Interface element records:
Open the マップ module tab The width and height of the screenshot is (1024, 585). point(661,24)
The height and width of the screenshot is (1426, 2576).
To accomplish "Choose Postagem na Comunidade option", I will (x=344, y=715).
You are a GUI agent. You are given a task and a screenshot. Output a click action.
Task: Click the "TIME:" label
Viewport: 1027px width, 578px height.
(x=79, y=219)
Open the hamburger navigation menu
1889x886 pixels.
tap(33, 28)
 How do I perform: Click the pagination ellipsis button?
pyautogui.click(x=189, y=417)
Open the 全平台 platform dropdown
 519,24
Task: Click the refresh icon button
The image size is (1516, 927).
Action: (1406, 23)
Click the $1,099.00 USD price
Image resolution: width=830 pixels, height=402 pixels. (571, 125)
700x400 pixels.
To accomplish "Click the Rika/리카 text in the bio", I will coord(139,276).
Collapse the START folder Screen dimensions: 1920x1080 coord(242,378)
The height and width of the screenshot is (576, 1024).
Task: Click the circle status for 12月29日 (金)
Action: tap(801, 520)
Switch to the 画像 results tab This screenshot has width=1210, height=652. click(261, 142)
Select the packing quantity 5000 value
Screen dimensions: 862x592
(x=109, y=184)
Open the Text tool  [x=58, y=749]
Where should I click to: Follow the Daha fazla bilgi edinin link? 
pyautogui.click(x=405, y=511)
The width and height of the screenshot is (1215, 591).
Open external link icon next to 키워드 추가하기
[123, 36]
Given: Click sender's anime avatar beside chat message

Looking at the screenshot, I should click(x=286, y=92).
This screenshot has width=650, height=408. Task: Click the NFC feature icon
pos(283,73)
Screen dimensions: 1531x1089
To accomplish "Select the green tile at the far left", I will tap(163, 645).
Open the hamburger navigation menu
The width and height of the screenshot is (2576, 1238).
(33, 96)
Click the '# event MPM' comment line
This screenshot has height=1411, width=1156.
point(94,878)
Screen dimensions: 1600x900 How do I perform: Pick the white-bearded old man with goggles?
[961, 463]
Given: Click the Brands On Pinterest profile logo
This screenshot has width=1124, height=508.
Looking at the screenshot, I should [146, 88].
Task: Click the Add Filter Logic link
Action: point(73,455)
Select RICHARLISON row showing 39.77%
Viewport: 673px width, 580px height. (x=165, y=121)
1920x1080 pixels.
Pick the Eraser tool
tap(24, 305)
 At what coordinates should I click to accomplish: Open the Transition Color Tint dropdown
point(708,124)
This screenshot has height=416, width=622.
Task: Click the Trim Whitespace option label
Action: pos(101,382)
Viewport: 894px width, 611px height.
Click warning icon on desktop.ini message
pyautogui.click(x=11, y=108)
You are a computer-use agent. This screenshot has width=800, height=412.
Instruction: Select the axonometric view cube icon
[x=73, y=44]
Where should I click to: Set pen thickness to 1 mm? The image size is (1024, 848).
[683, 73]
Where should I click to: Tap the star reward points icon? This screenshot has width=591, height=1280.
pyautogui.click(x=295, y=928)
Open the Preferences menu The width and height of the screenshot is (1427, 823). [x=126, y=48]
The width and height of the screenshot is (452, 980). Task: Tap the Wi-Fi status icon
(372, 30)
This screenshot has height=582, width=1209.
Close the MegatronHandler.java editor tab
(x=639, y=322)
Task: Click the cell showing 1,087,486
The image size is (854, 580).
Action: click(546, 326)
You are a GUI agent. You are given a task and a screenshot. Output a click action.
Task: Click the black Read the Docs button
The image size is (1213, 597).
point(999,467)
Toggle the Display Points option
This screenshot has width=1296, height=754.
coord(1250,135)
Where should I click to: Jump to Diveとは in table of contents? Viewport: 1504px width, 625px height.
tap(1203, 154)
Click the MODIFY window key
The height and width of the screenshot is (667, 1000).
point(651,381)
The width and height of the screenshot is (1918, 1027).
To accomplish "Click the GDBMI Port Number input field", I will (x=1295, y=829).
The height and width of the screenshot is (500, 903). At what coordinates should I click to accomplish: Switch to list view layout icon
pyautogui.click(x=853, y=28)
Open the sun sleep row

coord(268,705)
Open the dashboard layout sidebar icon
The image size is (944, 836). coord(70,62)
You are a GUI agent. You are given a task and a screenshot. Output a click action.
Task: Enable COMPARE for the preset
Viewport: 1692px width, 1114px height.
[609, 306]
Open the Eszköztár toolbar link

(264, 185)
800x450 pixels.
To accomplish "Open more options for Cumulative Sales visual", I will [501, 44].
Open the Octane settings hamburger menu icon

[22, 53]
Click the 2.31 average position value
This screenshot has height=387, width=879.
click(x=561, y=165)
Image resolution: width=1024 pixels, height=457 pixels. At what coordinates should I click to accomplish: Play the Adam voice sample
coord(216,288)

== Problem details ==
Repeat the items word for word, starting at the line containing "The width and height of the screenshot is (452, 980)." and ending at the last item.

== Solution for this exercise ==
The width and height of the screenshot is (452, 980). Task: Tap the Wi-Fi status icon
(372, 30)
This screenshot has height=582, width=1209.
Close the MegatronHandler.java editor tab
(x=639, y=322)
Task: Click the cell showing 1,087,486
The image size is (854, 580).
Action: click(546, 326)
You are a GUI agent. You are given a task and a screenshot. Output a click action.
Task: Click the black Read the Docs button
The image size is (1213, 597).
point(999,467)
Toggle the Display Points option
This screenshot has width=1296, height=754.
coord(1250,135)
Where should I click to: Jump to Diveとは in table of contents? Viewport: 1504px width, 625px height.
tap(1203, 154)
Click the MODIFY window key
The height and width of the screenshot is (667, 1000).
point(651,381)
The width and height of the screenshot is (1918, 1027).
To accomplish "Click the GDBMI Port Number input field", I will (x=1295, y=829).
The height and width of the screenshot is (500, 903). At what coordinates should I click to accomplish: Switch to list view layout icon
pyautogui.click(x=853, y=28)
Open the sun sleep row

coord(268,705)
Open the dashboard layout sidebar icon
The image size is (944, 836). coord(70,62)
You are a GUI agent. You are given a task and a screenshot. Output a click action.
Task: Enable COMPARE for the preset
Viewport: 1692px width, 1114px height.
[609, 306]
Open the Eszköztár toolbar link

(264, 185)
800x450 pixels.
To accomplish "Open more options for Cumulative Sales visual", I will [501, 44].
Open the Octane settings hamburger menu icon

[22, 53]
Click the 2.31 average position value
This screenshot has height=387, width=879.
click(x=561, y=165)
Image resolution: width=1024 pixels, height=457 pixels. At what coordinates should I click to accomplish: Play the Adam voice sample
coord(216,288)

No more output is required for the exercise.